Has poverty been driven underground? Not that we saw. Ksenia gave us a guided tour of the most beautiful of the metro stations, and then set us loose to navigate the system on our own. With some forward planning, we were able to move where we wanted to in a short space of time: as the rear lights of one train disappeared down a tunnel, the approaching lights of the next could just about be seen. So many trains, most of them crowded even out of rush hour. We found it inexpensive, especially with the exchange rate in our favour, and bustling with people. People who were probably a touch irritated by the tourists impeding the flow by pausing to photograph and gawp at the artwork in some of the more magnificent stations.

Some stations are dedicated to the various republics which made up the Soviet Union. One memorable station in particular depicts the people of the Ukraine, bringing in the harvests from fertile fields. We saw armed soldiers in other stations, too, but that station had a cohort of four soldiers patrolling the platforms, reminding us of the tension and struggle in that area right now.

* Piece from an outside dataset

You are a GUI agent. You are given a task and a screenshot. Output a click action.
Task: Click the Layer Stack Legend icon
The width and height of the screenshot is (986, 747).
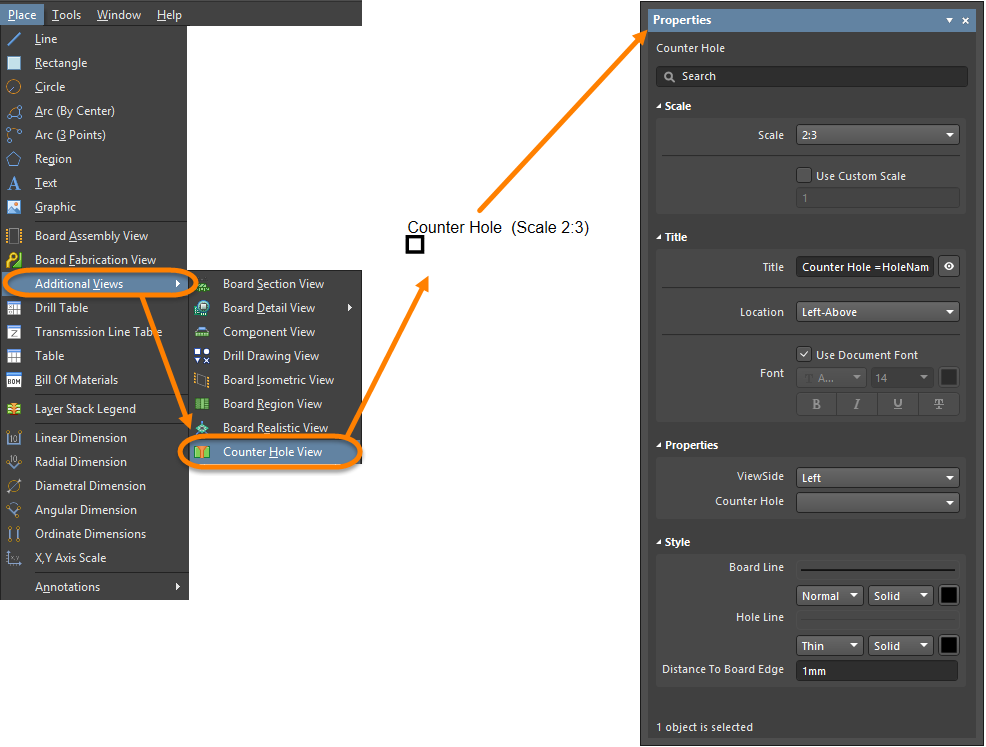coord(14,409)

It is interesting that Stalin, ruthless as he was as a leader, had the vision for constructing this transport system in the 30s, at the same time he was wiping out millions of his fellow countrymen and women. Why did he think it important? 

He recognised the spiritual hunger common to all for something beautiful, something to celebrate and pledge allegiance to. He ordered the building of this system of trains, also grasping an opportunity to propagandise the suffering population by depicting scenes of heroism in the fields of corn and on the battlefields. Propaganda yes, but displayed amongst chandeliers and marble columns, carved on statues and exploding in colourful mosaics, painted on the ceilings, depicted on the walls and floors. Echoes of the lavish decoration in Orthodox churches, many of which were demolished by his orders, too. Yes, give the people beauty, but make sure it celebrates the glories of the Soviet experiment. God, he thought, is dead.

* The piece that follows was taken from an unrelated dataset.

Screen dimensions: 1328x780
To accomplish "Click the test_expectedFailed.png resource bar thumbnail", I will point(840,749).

As the communists razed the Church of Christ the Saviour to the ground and replaced it with a swimming pool, they recognised that people need beauty to celebrate and give glory to.
Psalm 150 urges us to praise God in his sanctuary. In their desire to obliterate the people’s connection to God, the Soviet Union’s leaders lavished money they didn’t have (as much of the population was starving) on temples to the communist struggle and (hoped-for) achievements. 

The stations stand as a reminder that the human spirit is about much more than practicalities and economic success. The human spirit longs for God, creator of heaven and earth and of all that is in it. Puny man may try to erase that longing or replace it with a longing for something else, but such effort is futile because worshipping God is in our DNA.

Interesting that when perestroika happened in the 1990’s, the people pressed to have the Church of Christ the Saviour rebuilt. So the government dug out the swimming pool and rebuilt the church exactly as it had been. Inside is a riot of gilded columns and statues, and paintings telling the gospel stories. 

When we went inside, we found that it isn’t simply a gallery of art and beauty. It is a living church, where many individuals bow before icons and in chapels, lighting candles and praying to God. 

Psalm 2 describes this clearly. ‘The kings of the earth rise up and the rulers band together against the Lord and against his anointed, saying “Let us break their chains and throw off their shackles.” The One enthroned in heaven laughs.

It hasn’t been a very funny period for the suffering masses of Russia, but their soul remained strong and vibrant.

Perhaps ‘religion’ is the opium of the masses, but faith in the living God sets us free. All of us.